Read the First Line Twice, Please!
I am embarrassed about my role in this story, but I share it because these types of stories are part of everyone’s life, and they should be shared along with our positive experiences.
So, did you read that first line twice?
I hope so and thank you.
I firmly believe that it’s important to share stories like this one with our families so we can remind each other that we all make mistakes, and that from these mistakes welearn and become a better person.
This memory involves my two-year-old son Paul, my tongue, and me. The setting was at the largest cake equipment supplier in our city.
My first wife, Carol, was an accomplished cake decorator, and on that day Paul and I were on an errand for her.
She asked us to go to this store and purchase some equipment she needed for a cake that she was making that day.
When we got to the store, we looked around but couldn’t find what she wanted, so I asked a salesperson for help. He told me the item was out of stock and suggested some alternatives. I had learned from past experience not to buy anything other than what I was asked to get without checking with Carol.
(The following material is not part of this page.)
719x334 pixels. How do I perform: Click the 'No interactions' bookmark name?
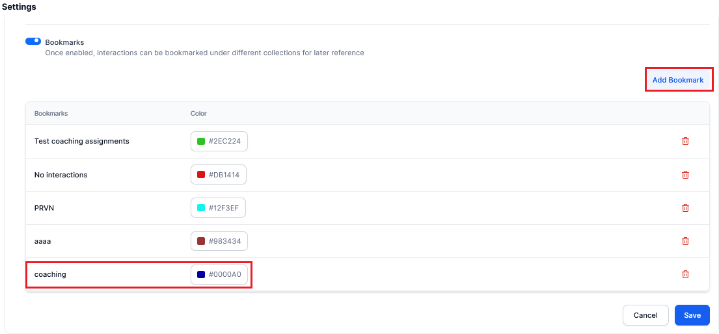pyautogui.click(x=61, y=175)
Now this experience happened in that prehistoric era known as the Pre-Cell Phone Age, so one of the co-owners gave me permission to use the store phone. I thanked him and had just finished dialing (yes, with an actual rotary dial) when the other co-owner approached me and asked if I would hurry because he needed to make a call. I nodded to let him know that I would hurry. About ten seconds later he came back and was somewhat annoyed and told me I had been on the phone long enough and needed to get off because he had to use it. I nodded to him and told Carol that I had to go, and we would have to get the item somewhere else.
Most people who know me are aware that my quick tongue can get me into as well as out of trouble, usually it gets me out of more trouble than into trouble, but this time it let me down!
I take full responsibility for what happened next, but according to my recollections it seemed that in the moment my independent tongue started wagging fast and furious, and before I could stop it, it impolitely blurted out, “That’s a stupid way to run a business!”
I must have touched a nerve because this guy, who was four or five inches taller and at least 70 pounds heavier than me, started spouting words that were inappropriate for a two-year-old to hear. I turned my back to him and walked away.
Unsatisfied, he continued spewing nasty words, yelling so loud everyone in the store could hear him. By now I was fuming and, I’m sorry to say, without thinking of the consequences, my tongue added fuel to the fire by yelling, “Ah! Stick it in your ear!”
Obviously, this did not calm him down. He followed me up the aisle, his volume increasing and his language getting so creative that everyone in the store stopped what they were doing to listen and wonder what I could have done to get him so upset.
Fortunately for me, he stopped about twenty feet from the door, which gave me some temporary relief, but my tongue wasn’t quite finished. Just as I was going out the door, I turned my head and yelled over my shoulder, “Ah! Stick it in your other ear!”
This time the guy went berserk. He followed us out the door and to our car, spouting his colorful language, charging towards me, shaking his fist, and letting me know that he wanted to put it in my mouth.
When we got to the car, I was able to get Paul safely inside but didn’t have time to get out of the guy’s way. I was in the perfect position to get my teeth knocked out. What happened next makes me grateful my tongue shifted out of the “get me into trouble” mode and into the “get me out of trouble” mode, by using a very brave and intelligent bluff.
With a boldness that belied my inner feelings, I turned towards the man and my tongue clearly said, “Go ahead and hit me, but if you do, I will sue you for everything you’ve got.” Of course, me pointing my finger at him reinforced my bravery.
This stopped him on the spot. I watched as he wrestled to make his own shift, as his clenched fist and cocked arm gave way to more rational thought.
Struggling for composure, he threw out his final colorful volley which I have condensed to make it family friendly, “Get out of here and don’t ever come back.” I took Paul, my tongue, my pride, and obeyed his command.
Acting out in anger is never an appropriate solution to a problem, and, as happened here, generally makes a difficult situation worse.
As I said at the beginning, even though I am embarrassed about my actions, I strongly believe it’s important to share experiences like this with our families. Our children need to understand that we as parents are imperfect and make mistakes, sometimes even serious ones.
Owning our part and sharing our story with them creates an opportunity for us to also teach the lessons to be learned and help them understand the potential positive power of failing forward.